Dataset entries:
______

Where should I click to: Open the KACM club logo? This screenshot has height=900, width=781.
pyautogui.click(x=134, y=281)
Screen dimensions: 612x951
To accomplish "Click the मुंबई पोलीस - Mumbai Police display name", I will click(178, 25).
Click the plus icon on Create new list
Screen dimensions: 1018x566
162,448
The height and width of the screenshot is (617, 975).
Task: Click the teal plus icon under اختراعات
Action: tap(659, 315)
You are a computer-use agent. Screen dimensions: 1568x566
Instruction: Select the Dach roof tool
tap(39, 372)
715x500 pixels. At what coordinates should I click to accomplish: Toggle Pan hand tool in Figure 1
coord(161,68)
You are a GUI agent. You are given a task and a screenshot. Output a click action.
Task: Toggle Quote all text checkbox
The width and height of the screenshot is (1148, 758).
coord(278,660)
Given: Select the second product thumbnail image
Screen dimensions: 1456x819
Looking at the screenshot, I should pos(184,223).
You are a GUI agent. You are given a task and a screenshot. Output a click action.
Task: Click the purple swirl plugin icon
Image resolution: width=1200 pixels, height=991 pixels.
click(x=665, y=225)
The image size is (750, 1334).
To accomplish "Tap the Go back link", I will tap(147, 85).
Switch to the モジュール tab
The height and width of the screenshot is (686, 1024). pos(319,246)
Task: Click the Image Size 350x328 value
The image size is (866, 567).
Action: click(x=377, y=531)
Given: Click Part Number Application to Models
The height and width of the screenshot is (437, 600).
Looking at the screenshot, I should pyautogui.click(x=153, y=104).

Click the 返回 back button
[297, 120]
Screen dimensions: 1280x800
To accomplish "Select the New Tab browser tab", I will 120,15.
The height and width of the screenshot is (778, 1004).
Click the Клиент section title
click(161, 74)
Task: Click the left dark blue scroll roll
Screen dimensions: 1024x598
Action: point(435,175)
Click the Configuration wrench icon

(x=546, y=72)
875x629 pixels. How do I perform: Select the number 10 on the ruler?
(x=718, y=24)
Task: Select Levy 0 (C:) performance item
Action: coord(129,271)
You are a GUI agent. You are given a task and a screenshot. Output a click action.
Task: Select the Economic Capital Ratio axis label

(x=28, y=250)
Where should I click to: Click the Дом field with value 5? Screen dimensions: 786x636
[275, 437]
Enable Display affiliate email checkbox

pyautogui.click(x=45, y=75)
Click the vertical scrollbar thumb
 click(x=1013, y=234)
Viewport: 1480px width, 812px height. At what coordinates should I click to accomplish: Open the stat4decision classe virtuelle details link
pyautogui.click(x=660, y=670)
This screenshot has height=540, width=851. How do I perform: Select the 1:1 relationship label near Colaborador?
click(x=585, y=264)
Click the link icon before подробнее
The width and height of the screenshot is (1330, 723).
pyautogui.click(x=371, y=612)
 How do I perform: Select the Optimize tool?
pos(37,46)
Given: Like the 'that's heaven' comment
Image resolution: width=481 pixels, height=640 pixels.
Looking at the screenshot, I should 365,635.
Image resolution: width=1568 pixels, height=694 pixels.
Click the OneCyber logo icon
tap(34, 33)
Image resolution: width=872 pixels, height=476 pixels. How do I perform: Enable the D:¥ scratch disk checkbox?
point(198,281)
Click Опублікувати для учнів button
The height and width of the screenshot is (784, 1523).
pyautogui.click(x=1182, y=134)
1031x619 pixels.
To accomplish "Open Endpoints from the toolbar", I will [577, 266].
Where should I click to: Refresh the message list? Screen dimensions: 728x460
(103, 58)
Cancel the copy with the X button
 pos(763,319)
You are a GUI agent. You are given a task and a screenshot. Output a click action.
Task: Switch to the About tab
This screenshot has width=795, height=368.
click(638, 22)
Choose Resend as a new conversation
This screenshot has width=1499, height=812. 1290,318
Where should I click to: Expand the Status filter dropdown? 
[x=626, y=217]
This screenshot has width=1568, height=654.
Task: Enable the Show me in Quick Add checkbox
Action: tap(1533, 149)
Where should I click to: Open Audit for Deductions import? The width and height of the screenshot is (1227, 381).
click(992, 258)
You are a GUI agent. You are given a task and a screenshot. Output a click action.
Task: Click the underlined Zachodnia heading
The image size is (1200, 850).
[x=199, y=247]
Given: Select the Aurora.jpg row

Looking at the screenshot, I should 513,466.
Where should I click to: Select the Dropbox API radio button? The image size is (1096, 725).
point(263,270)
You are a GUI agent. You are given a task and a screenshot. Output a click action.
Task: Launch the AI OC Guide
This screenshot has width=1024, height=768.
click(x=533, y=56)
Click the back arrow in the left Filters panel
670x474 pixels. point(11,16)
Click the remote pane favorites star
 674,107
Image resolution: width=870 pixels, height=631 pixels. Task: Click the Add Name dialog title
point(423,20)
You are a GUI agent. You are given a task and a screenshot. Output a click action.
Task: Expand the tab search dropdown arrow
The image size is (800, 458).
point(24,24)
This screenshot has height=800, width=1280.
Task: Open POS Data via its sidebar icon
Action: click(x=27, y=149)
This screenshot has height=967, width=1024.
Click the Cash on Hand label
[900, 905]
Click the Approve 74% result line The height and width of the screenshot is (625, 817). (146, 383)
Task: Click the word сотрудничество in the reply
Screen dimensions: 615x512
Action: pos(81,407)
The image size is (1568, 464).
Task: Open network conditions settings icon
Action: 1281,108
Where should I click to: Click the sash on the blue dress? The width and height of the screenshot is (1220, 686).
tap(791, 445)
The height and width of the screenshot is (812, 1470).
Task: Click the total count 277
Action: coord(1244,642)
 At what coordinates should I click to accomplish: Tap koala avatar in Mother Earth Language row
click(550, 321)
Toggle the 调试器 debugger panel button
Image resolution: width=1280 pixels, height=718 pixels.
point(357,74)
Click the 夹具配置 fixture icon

______

### TO DO
Would you please copy exactly the part of the entries above that begins at the line containing "Switch to the モジュール tab" and ends at the line containing "Task: Click the left dark blue scroll roll", both lines included?

### WRITTEN RESPONSE
Switch to the モジュール tab
The height and width of the screenshot is (686, 1024). pos(319,246)
Task: Click the Image Size 350x328 value
The image size is (866, 567).
Action: click(x=377, y=531)
Given: Click Part Number Application to Models
The height and width of the screenshot is (437, 600).
Looking at the screenshot, I should pyautogui.click(x=153, y=104).

Click the 返回 back button
[297, 120]
Screen dimensions: 1280x800
To accomplish "Select the New Tab browser tab", I will 120,15.
The height and width of the screenshot is (778, 1004).
Click the Клиент section title
click(161, 74)
Task: Click the left dark blue scroll roll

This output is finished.